No one knows this better than those who are immersed in the business, particularly the clothes horses or coathangers (aka the models) themselves. Their role of promoting new and upcoming designers is dictated by those higher above them in the chain of command, and while the life appears glamorous, we have learnt through narrative experiences that it is anything but.
These memoirs, written by French ex-model Victoire Dauxerre, paint a disturbing picture of the trade, especially considering she only had a very short (yet relatively productive) run as an elite model. Discovered on the street at 17 years of age while out shopping with her mother, Victoire signed up with the Elite modelling agency in Paris. Within months, she was travelling to all the fashion hotspots, attending castings, photo shoots, campaigns and shows.

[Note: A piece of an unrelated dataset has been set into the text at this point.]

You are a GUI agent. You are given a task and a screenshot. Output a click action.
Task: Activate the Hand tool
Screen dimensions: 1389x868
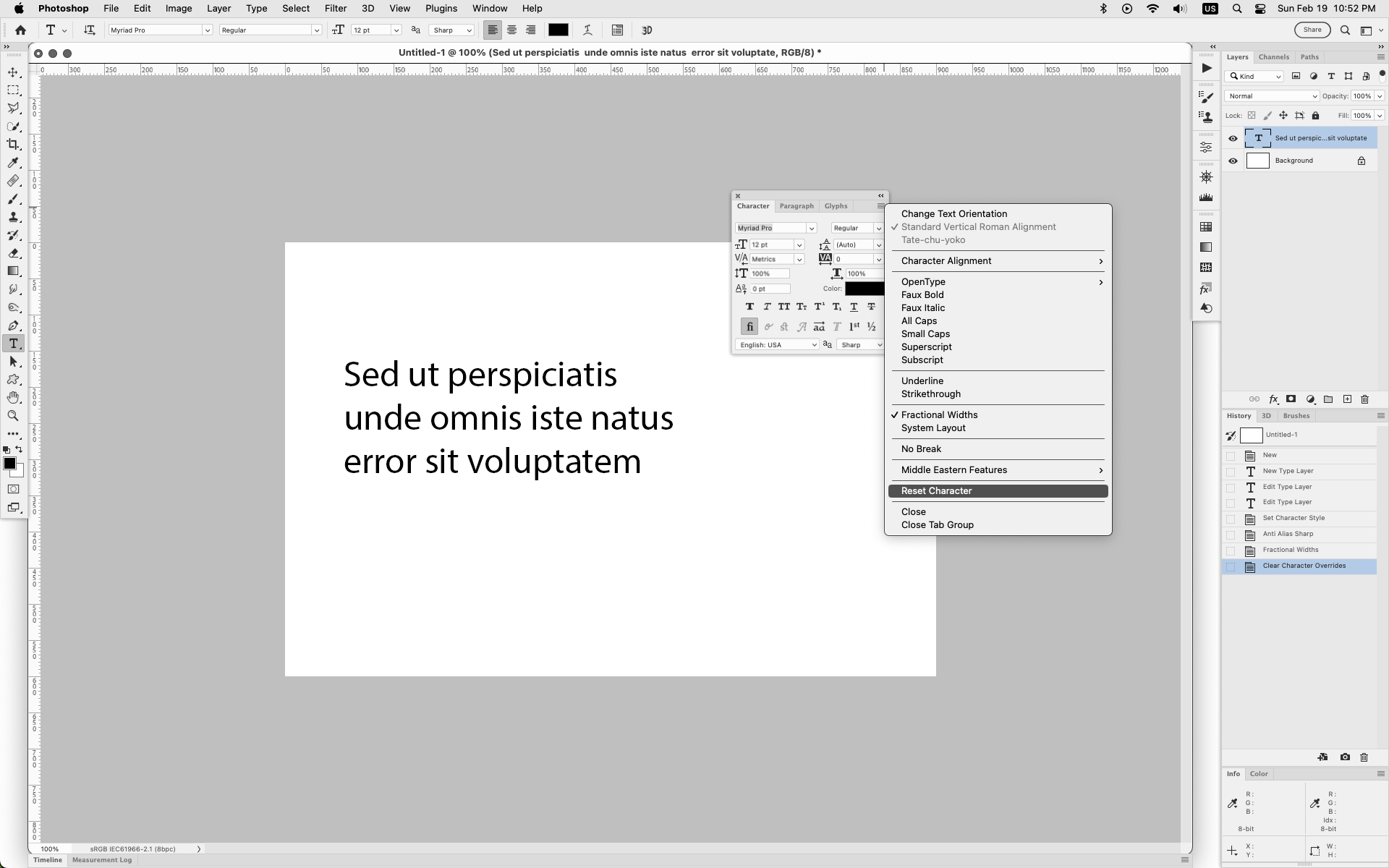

Her first major triumph (only a few months after signing up as a model), involved walking the catwalk for several designers at New York Fashion Week. But this ‘honour’ came at a cost. While she was now in a select group of the twenty most in-demand models in the world, she was also feeling the pressure to conform to the ridiculous standards set by the fashion industry. Already a tiny UK size 4, she was encouraged by ruthless designers, photographers and industry figures to drop even more weight, and become even thinner if she wanted to maintain their approval and keep getting jobs. Shrinking to suit their needs, she quickly started to see food and exercise as the enemy, living on a diet of apples, laxatives and enemas, and in a constant state of hunger. She started to show all the symptoms of anorexia- including significant weight loss, always feeling cold and having a distinct lack of energy- yet no one showed any concern about her spiralling health, and instead told her how incredible she looked. Even her own family (who admittedly saw far less of her), didn’t try to get help for her during these months, although they did try to encourage her to eat a little more.
Although she realised that she was doing damage to her body, Victoire was also determined (at the beginning) to succeed in the business, particularly when she found out that her academic results were not sufficient for further study at the time. As a result, she decided to use her looks rather than her brain to make a career, and it wasn’t until she started to become disillusioned with the business that she looked more seriously at leaving it, and becoming the actress she always wanted to be.
This is a raw and easy-to-read account on how the fashion industry objectifies and uses young people (particularly women) to market their products and sell their wares. These memoirs highlight the poisonous stances on body image that are so prevalent and show how the glamour and beauty of the fashion industry is nothing more than a façade for a more dangerous occupation.